Find the number of lines containing the string "table" in the data. Answer with the number by itself.
Segment Start: Records to use
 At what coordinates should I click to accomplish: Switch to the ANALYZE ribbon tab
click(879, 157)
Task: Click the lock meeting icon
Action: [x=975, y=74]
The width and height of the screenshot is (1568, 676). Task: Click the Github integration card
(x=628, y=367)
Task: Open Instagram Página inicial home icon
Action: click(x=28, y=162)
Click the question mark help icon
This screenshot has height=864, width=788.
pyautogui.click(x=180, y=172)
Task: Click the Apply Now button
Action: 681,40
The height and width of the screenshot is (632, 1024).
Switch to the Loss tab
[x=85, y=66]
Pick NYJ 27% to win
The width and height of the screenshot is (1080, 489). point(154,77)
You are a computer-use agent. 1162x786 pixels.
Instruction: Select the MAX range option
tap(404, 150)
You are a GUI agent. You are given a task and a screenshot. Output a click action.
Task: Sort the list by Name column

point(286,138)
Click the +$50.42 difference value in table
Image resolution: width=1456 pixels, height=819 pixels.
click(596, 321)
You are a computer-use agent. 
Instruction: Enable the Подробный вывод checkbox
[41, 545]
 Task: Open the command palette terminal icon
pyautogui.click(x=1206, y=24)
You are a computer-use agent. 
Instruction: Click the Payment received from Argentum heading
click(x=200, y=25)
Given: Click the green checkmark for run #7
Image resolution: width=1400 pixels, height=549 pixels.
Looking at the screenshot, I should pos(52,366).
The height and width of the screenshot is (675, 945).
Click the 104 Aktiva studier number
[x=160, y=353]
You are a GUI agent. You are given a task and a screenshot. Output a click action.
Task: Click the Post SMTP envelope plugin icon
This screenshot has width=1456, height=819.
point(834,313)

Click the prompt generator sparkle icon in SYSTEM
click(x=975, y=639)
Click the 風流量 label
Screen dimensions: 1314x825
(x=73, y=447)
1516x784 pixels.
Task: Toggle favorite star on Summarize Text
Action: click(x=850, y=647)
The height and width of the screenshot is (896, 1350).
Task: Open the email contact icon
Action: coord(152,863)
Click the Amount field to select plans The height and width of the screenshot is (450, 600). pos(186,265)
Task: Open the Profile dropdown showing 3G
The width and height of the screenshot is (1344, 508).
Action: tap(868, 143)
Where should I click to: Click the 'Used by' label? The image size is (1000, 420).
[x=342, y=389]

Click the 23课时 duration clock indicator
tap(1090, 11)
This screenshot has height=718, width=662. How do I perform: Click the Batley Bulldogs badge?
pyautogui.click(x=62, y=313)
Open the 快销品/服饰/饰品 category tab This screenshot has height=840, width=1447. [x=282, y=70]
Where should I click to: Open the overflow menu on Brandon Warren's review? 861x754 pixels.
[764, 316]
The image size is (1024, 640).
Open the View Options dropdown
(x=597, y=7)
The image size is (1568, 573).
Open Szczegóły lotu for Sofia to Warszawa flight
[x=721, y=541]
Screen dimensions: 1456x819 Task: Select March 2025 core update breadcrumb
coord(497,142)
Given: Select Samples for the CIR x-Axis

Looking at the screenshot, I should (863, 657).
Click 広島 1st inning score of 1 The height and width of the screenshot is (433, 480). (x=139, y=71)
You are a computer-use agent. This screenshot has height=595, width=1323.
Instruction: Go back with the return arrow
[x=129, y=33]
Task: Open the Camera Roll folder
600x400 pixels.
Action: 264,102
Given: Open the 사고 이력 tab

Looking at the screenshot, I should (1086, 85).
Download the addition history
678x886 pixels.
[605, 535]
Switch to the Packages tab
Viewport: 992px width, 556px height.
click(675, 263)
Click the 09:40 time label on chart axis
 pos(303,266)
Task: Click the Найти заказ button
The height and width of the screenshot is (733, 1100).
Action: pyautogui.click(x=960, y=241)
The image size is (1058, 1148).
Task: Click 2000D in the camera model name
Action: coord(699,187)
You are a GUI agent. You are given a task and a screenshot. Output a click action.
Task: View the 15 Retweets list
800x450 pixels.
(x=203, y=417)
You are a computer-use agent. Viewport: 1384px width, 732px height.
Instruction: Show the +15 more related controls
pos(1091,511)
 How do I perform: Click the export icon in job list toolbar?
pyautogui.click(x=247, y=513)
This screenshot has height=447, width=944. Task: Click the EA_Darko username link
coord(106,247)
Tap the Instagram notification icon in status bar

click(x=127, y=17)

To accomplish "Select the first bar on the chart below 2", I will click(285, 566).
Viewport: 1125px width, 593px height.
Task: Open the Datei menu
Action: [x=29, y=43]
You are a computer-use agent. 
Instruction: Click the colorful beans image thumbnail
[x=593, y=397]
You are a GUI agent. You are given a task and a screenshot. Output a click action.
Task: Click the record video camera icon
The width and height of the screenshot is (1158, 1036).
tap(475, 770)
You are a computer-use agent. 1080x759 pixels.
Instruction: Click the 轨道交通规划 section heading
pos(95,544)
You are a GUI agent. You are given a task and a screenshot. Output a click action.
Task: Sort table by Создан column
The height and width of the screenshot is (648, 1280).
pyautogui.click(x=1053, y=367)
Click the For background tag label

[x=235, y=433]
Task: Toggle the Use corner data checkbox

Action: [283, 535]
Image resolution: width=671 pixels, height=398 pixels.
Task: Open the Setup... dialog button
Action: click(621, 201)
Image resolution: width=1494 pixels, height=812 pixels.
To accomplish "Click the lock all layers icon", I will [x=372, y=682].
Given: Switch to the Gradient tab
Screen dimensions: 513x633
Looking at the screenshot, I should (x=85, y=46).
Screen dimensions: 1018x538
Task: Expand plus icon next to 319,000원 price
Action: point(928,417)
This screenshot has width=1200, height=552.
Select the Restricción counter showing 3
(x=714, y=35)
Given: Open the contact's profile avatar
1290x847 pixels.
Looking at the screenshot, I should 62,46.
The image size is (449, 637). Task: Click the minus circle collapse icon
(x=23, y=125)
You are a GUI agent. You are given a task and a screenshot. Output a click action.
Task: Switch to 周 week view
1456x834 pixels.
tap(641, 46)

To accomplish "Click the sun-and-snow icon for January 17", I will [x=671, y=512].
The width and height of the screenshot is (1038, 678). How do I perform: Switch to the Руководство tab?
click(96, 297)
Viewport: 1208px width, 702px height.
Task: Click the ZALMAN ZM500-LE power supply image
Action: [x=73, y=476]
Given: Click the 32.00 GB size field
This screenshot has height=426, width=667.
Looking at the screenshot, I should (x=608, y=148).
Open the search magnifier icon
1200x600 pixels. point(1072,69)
Segment End: Records to use
▸ **Response to this task**
2